SEM micrographs of prepared SLNs have shown in Fig. 1.

 

Antimicrobial study

Antimicrobial tests were performed on three bacterial strains including two gram-negative pathogenic strains such as E.coli and P.aueroginosa and S.aureus as gram-positive strain. The antimicrobial activity of the GBE-SLNs after preparation in first dispersion according to broth micro dilution method is shown.
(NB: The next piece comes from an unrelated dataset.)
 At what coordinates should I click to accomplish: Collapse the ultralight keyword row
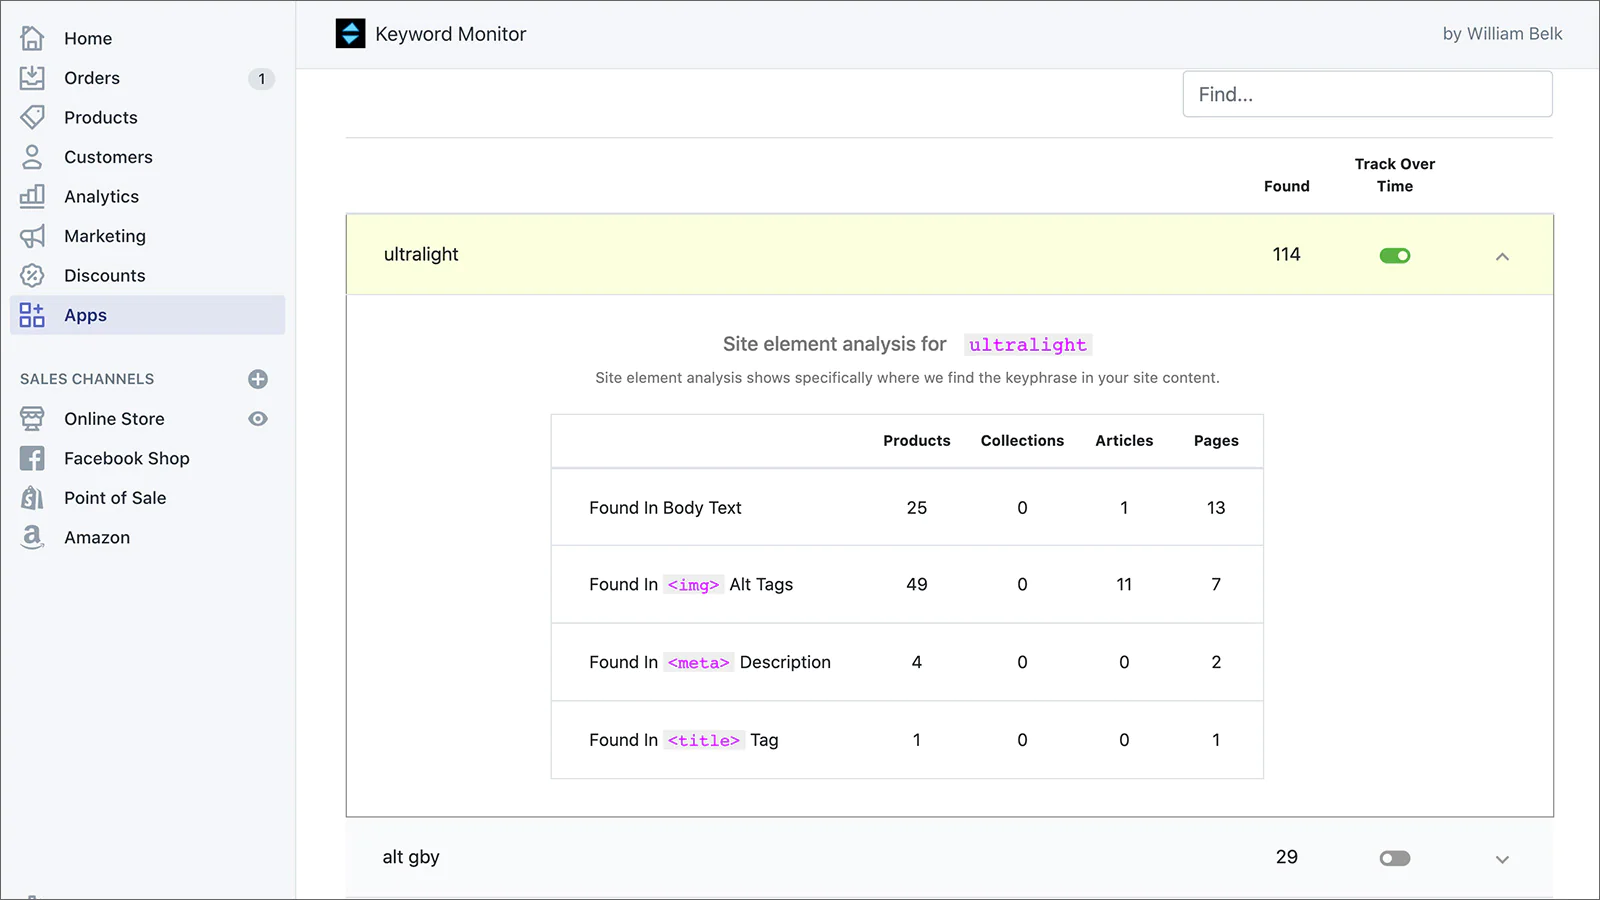point(1501,257)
Table 3 showed the antibacterial properties of GBE-SLNs against three bacterial strains. The GBE loaded SLNs show less MIC/MBC than Free-drug, it can be seen that SLNs of Ginkgo Biloba extract possessed high antimicrobial activity against all three strains of bacteria. It may be concluded that SLNs could effectively reduce the clinical dosage of drug and its side effects.

 

Drug release and loading efficiency

By using Eq. (1), the calculated loading efficiency was calculated as 89/79%. The release profile of GBE loaded on SLNs showed a prolong manner. The results showed after 24, 48 and 72 hours 67%, 78% and 85% of loaded drug. Drug release studies revealed that the release profile of GBE loaded solid lipid nanoparticles was in a sustainable manner and no burst effect was observed Fig. 2.

 

In vivo studies

The GBE-SLNs didn’t show any toxicity in short term from dermal application. In long term dermal after exposure erythema, edema and skin dryness were not observed in case group. The product didn’t show any irritant effects and corrosive response in long term. The total score was 0 in this rabbit.

The Blank showed signs of toxicity and well defined irritant effects after 1 hour. In long term dermal exposure, erythema and skin dryness was observed in case group which didn’t received in control group. The signs of toxicity were not recovered to normal appearance after the remove of the patch. The total score was 24 in this rabbit. The product showed moderate to severe irritant effects with corrosive response in long term(24-48hrs) and sever irritant with corrosive effects after 72 hrs from dermal exposure. Dermal erythema and skin dryness were still observed after 5 days from initial application.

Observations of the first, second and third examined rabbits were described in Tables 4 and 5 respectively.

 

Discussion

In this study ginkgo biloba extract (GBE) loaded SLNs were prepared successfully via a high pressure homogenization method to enhance antimicrobial efficacy and sustaining release profile as well as prolonging application intervals in wound healing treatment in future. Many studies were carried out to establish antibacterial efficacy of GBE and enhancement of antibacterial efficacy of some antibiotics using GBE [28, 29]. Since some other studies demonstrated that nanotechnology could decrease MIC and MBC of some compounds [24], in this study the probability of antibacterial efficacy enhancement of GBE using nanotechnology was evaluated. The PdI value of prepared SLNs was obtained lower than 0.5 which is in an acceptable range in pharmaceutical field of science. The Spherical shape with size ranging from 104 to 621 nm was obtained according to SEM micrographs. Drug release studies revealed that the release profile of GBE loaded solid lipid nanoparticles was in a sustained manner and no initial rapid release was observed. The bacterial test has shown that GBE-SLNs have a bacteriostatic effect against all three studied bacterial strains in concentrations lower than free drug. In vivo results revealed that GBE-SLNs works without any skin toxicity. It seems that these SLNs could be good semi-finished products to be used in dosage forms for wounds healing in future.

 

CONCLUSION

It seems that using nanotechnology could improve the therapeutic effects of Ginkgo like antibacterial efficacy. Enhancement of antibacterial efficacy of a natural product could help to avoid using more toxic compounds in future. We are thinking about design of semi-solid preparations using mentioned GB nanoparticles in this study in near future.

 

CONFLICT OF INTERESTS

The authors declare that there is no conflict of interests regarding the publication of this paper.